* **Text shown**
· · · · ·
DR. JAY THIMMAPURAM explores the science of loneliness and how it impacts our health and well-being. He also shares some simple things we can do in order to feel better about being alone without having to feel lonely.
Loneliness is a painful sense of isolation, a lack of belongingness and an absence of social contact. It refers to a discrepancy between social needs and their availability in the environment. Though humans are fundamentally wired to be social, we are slowly but surely drifting into the zone of loneliness. This perception of loneliness has been increasing with successive generations. Generation Z, our younger generation, are reportedly lonelier than any of the previous generations. It is also a fact that we are more digitally connected with people than any other time in the past, which seems to be a paradox.
The consequences of loneliness are many. It poses a significant health problem for a sizeable sector of the population, leading to increased risks of depression, anxiety, suicidal ideation, behavior and health care utilization. There is also an increased risk of cardiovascular problems, and even Alzheimer’s disease. The odds of mortality go up significantly. Some studies suggest that the health consequences are almost equal to smoking 15 cigarettes per day. The data are striking. According to recent studies, more than 40 percent of the population feel lonely and left out. And the actual statistics may be higher, as loneliness is perceived as a stigma and often goes unmentioned. The 19th Surgeon General of the United States, Dr. Vivek Murthy, has pointed out that loneliness is an epidemic and has mentioned how he felt very lonely as a child and reported an associated sense of shame.
This takes us to a much deeper aspect. Loneliness is often influenced by our relationship to our own self. When we feel lonely, we often erect a barrier around ourselves. This not only prevents others from coming to us, but also prevents us from stepping out of the barrier. As it is a self-created barrier, breaking it is rather difficult. The only way is to dissolve it! This barrier lies at the foundation of our own ideas of ourselves. We may be bogged down by feelings of inferiority or carried away by feelings of superiority. Both are ideas that we create for ourselves. It stems from a fundamental state of not being comfortable with ourselves in our current state. When we are not comfortable with ourselves, it is difficult to be comfortable with others, and for others to be comfortable with us. How do we get over this? A simple awareness of how we feel may help us recognize the issue. Attention to our well-being starts from there.
Loneliness is often influenced by our relationship to our own self.
When we feel lonely, we often erect a barrier around ourselves.
· · · · ·
* **Dataset content**
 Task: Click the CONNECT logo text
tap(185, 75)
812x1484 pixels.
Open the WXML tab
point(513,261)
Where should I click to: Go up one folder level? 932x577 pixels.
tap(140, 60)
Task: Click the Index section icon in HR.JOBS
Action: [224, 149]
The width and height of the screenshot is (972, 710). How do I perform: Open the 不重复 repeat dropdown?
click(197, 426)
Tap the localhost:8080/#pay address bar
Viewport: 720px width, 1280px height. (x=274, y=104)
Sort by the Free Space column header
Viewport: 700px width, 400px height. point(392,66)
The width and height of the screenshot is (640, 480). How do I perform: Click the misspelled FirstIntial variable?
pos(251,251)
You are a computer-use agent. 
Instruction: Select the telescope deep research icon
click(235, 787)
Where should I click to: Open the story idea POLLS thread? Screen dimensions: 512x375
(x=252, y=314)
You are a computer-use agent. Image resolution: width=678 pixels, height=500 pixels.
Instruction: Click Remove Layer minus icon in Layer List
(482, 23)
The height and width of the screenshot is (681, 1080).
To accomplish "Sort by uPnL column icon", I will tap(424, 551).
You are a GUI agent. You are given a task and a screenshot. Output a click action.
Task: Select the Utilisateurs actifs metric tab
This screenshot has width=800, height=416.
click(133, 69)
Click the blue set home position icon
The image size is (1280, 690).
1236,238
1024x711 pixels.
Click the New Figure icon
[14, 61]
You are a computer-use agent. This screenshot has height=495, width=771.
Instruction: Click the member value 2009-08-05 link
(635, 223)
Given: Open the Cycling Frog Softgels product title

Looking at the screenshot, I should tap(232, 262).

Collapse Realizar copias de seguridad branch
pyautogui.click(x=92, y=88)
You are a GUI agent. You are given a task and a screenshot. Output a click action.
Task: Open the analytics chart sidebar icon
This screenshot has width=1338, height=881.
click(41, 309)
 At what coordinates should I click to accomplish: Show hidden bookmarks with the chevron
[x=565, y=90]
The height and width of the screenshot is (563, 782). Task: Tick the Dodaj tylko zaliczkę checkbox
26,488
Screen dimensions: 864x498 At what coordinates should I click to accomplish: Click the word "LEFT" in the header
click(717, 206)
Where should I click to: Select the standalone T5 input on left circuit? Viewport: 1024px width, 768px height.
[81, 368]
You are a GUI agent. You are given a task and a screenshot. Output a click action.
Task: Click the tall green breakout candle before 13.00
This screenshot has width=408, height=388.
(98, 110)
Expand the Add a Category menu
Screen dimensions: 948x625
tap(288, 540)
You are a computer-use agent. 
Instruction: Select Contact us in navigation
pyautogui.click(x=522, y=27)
· · · · ·
* **What you should do**
Retype the passage of the loneliness text word for word, starting with "The consequences of" and going on through "sense of shame.". Work only from the text on loneliness.

* **Result**
The consequences of loneliness are many. It poses a significant health problem for a sizeable sector of the population, leading to increased risks of depression, anxiety, suicidal ideation, behavior and health care utilization. There is also an increased risk of cardiovascular problems, and even Alzheimer’s disease. The odds of mortality go up significantly. Some studies suggest that the health consequences are almost equal to smoking 15 cigarettes per day. The data are striking. According to recent studies, more than 40 percent of the population feel lonely and left out. And the actual statistics may be higher, as loneliness is perceived as a stigma and often goes unmentioned. The 19th Surgeon General of the United States, Dr. Vivek Murthy, has pointed out that loneliness is an epidemic and has mentioned how he felt very lonely as a child and reported an associated sense of shame.